*** The records ***

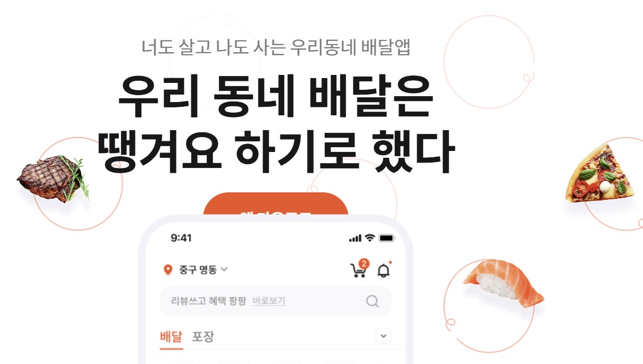
Task: Click the battery status icon
Action: pyautogui.click(x=386, y=238)
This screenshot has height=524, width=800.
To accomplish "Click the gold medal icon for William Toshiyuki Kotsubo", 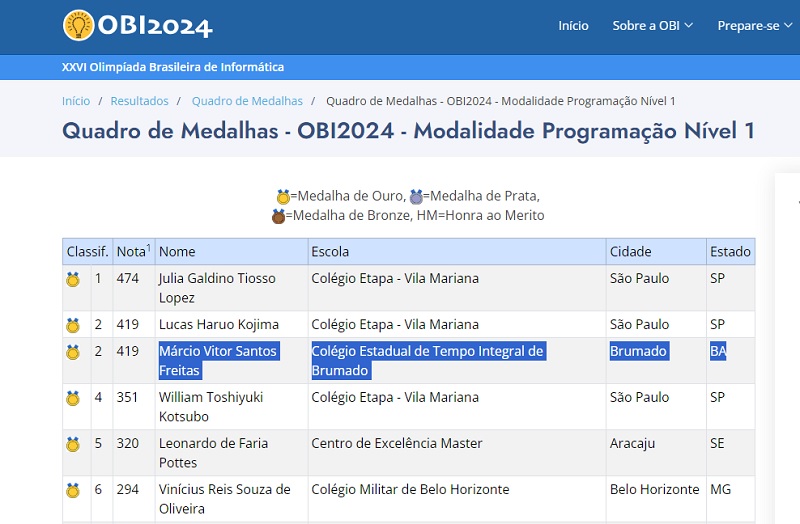I will [x=73, y=398].
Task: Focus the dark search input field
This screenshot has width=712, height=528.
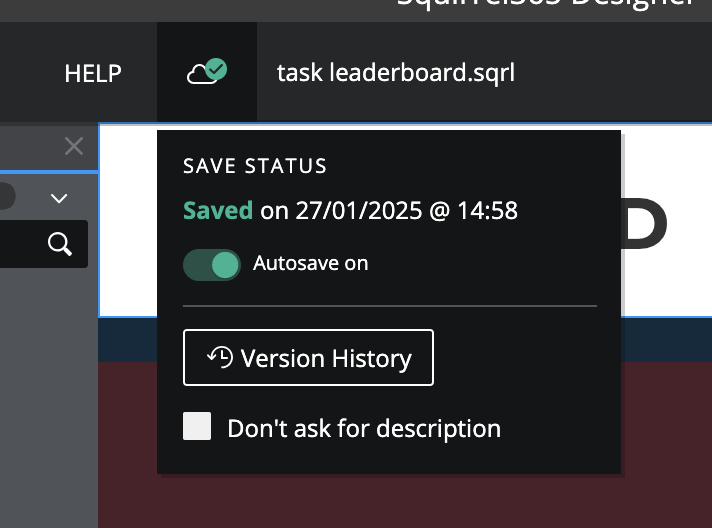Action: click(44, 244)
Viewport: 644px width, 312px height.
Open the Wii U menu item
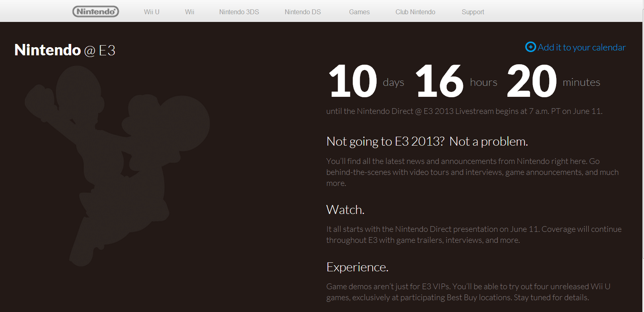coord(151,12)
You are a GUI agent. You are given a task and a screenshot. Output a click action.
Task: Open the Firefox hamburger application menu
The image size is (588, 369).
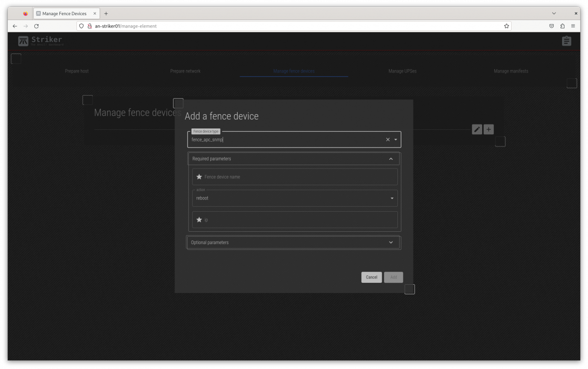pyautogui.click(x=573, y=26)
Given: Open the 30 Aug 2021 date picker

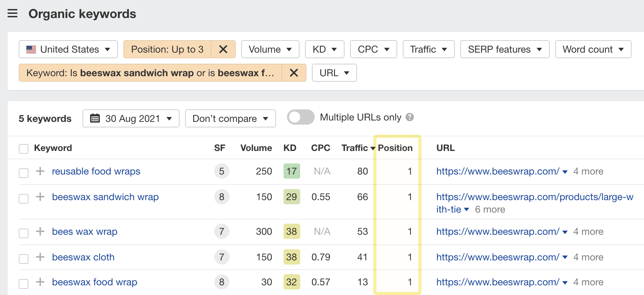Looking at the screenshot, I should (131, 119).
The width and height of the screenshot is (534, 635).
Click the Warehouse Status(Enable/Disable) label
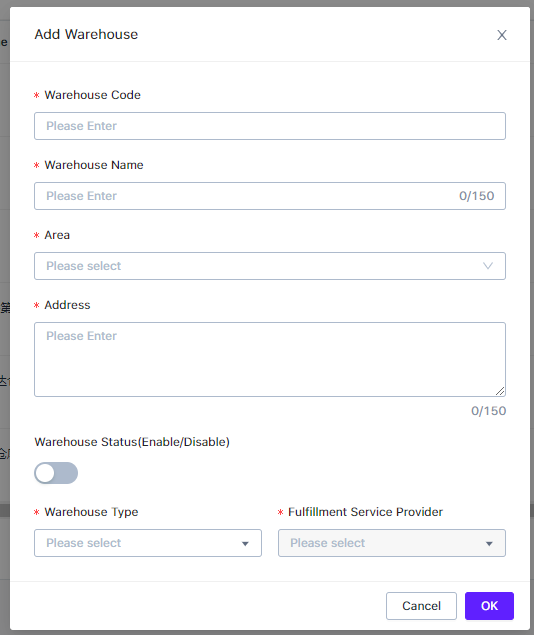[x=132, y=442]
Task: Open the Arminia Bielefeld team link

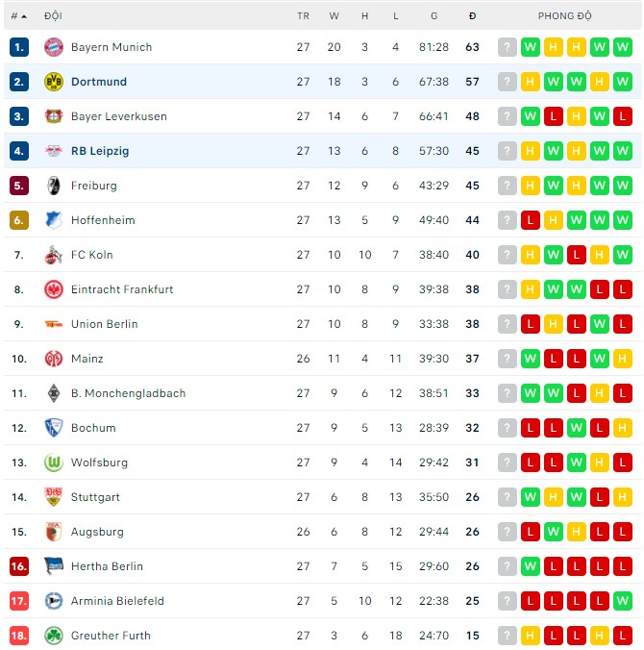Action: click(x=117, y=601)
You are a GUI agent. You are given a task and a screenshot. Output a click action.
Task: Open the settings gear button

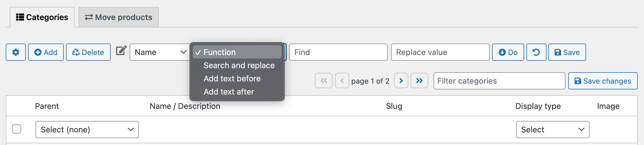click(x=16, y=52)
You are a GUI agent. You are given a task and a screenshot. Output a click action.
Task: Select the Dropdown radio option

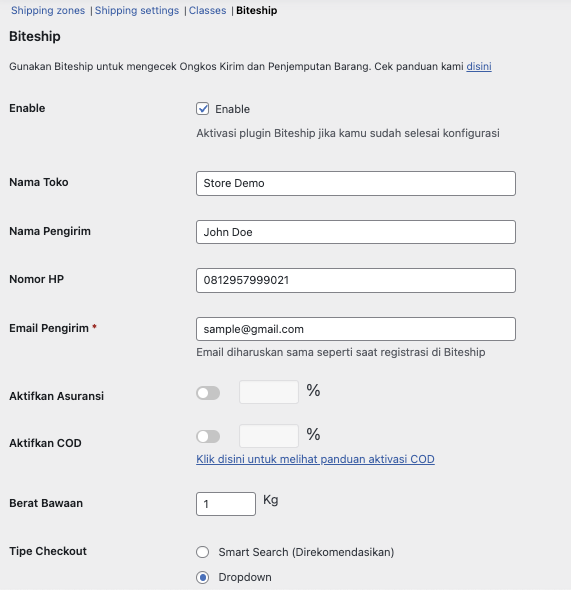[x=203, y=577]
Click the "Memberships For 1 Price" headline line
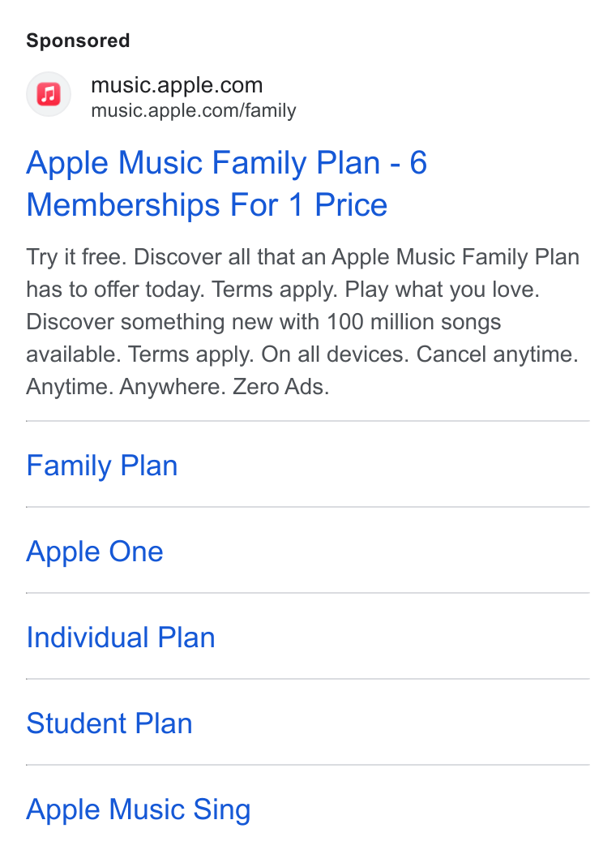The image size is (616, 850). tap(207, 205)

*** End of The records ***

§ Problem details
Your answer must be the lines from the one containing "Task: Open the settings gear button" through the last line of the records, copied exactly, with no pictures.

§ Solution
Task: Open the settings gear button

click(x=16, y=52)
You are a GUI agent. You are given a task and a screenshot. Output a click action.
Task: Select the Dropdown radio option

[x=203, y=577]
Click the "Memberships For 1 Price" headline line
The image size is (616, 850). tap(207, 205)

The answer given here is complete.